CNN - Women and smoking - Nov. 15, 1995
CNN Food and Health

Female smoker

Quitting may be harder for them

November 15, 1995
Web posted at: 4:00 p.m. EST

From Correspondent Janine Sharell

NEW YORK (CNN) -- Thursday marks the 19th annual Great American Smoke Out. The American Cancer Society estimates that about 9 million smokers will stop or cut down for at least a day. Anyone who's tried kicking the habit knows it isn't easy. And the numbers indicate it might be harder for women than men.

While smoking has declined dramatically among both men and women during the past 30 years, it's dropping at a slower rate among women.

Susan & Tony Reilly

Susan Camardo and Tony Reilly knew it wouldn't be easy when they signed up for a stop-smoking program with a Cancer Society support group. "We got married six weeks ago and this was supposed to be a wedding present beforehand, but we put it off because we figured it would be a pretty stupid thing to do in the middle of a wedding," Reilly said.

But even though they're going through the process together, what they're experiencing feels quite different. Camardo says that for her it's more of an "emotional stimulus." (184K AIFF sound or 184K WAV sound)

Another female smoker

Smoking cessation expert Dr. Edwin Fisher of Washington University's Medical School cites the stress factor is the reason women find it harder to quit. "The stress of running a household, the stress of bumping up against the glass ceiling, the stress of being a secretary with four bosses, the stress of worrying about gaining five pounds, all these things have really hit on women more than men and make the mood-elevating effects of nicotine especially attractive for women," Fisher said.

Poster ad

Another strike against women is the long association smoking has with keeping weight down.
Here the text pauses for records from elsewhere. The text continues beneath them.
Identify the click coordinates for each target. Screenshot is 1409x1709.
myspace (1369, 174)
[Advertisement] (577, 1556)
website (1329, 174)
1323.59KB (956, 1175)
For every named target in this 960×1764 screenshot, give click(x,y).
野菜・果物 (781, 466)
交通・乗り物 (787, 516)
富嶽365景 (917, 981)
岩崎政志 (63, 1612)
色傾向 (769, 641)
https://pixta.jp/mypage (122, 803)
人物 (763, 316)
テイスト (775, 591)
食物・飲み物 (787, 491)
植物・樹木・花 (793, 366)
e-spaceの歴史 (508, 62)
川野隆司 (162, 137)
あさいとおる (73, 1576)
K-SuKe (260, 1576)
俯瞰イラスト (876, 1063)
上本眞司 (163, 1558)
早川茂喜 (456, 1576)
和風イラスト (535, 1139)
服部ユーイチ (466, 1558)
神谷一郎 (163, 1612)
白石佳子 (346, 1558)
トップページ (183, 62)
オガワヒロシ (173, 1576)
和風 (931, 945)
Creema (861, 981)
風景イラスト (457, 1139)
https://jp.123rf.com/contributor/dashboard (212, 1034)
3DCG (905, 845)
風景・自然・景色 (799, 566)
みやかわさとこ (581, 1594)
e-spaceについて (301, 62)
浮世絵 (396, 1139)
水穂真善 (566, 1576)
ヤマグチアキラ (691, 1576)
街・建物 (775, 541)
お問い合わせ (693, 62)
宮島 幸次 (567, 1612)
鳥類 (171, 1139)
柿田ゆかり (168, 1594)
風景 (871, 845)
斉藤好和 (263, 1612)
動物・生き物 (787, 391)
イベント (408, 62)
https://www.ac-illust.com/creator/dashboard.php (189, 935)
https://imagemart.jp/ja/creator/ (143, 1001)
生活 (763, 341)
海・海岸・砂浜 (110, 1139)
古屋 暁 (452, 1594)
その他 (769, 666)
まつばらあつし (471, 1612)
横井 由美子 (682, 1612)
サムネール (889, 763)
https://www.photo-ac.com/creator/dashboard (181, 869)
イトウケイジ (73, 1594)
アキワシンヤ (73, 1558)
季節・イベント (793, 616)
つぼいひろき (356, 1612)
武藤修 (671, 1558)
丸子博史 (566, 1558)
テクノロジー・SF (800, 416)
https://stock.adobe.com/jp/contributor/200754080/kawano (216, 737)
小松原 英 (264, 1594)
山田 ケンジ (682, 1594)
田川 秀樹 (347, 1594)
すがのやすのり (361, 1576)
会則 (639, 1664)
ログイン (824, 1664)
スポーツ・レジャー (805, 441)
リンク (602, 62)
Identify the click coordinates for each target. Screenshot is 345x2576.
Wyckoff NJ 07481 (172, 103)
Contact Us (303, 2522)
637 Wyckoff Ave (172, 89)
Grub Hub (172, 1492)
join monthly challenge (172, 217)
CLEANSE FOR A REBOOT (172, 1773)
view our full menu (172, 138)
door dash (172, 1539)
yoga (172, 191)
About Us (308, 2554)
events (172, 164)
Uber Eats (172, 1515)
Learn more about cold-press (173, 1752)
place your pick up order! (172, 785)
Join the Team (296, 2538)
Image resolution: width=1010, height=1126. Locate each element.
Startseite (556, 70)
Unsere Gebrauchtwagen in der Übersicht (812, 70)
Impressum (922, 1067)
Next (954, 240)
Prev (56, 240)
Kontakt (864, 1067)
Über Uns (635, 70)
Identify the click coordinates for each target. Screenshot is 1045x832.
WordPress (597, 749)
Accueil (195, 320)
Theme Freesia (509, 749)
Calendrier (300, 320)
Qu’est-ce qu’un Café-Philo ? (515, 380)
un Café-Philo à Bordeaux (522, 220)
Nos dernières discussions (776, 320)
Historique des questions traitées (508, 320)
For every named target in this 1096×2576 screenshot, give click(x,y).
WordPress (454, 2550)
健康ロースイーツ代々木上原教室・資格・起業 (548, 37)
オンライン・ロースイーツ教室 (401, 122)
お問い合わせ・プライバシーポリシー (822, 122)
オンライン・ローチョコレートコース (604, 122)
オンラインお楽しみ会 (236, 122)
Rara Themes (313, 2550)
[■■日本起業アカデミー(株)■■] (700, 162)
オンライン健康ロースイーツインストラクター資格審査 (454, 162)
As far back as the 1920s, smoking advertising touted cigarettes as a diet tool. Just this month, a study in the New England Journal of Medicine compared the weight gains for women and men 10 years after quitting. The average weight gain for women who kick the habit is 11 pounds, slightly higher than the 10-pound gain most men experience.

Annie Beigal

But people who run programs like the Cancer Society's say the numbers shouldn't scare women off. Annie Beigal with the American Cancer Society says she's seen smokers successfully keep their weight down after quitting. (120K AIFF sound or 120K WAV sound) And almost everyone agrees that, at least initially, women respond better to programs that require something they're generally good at.

While the process of kicking the smoking habit may differ slightly from men to women, the consequences of not doing it are the same: Lung cancer has now surpassed breast cancer as the number one cancer killer among women, just as it is for men.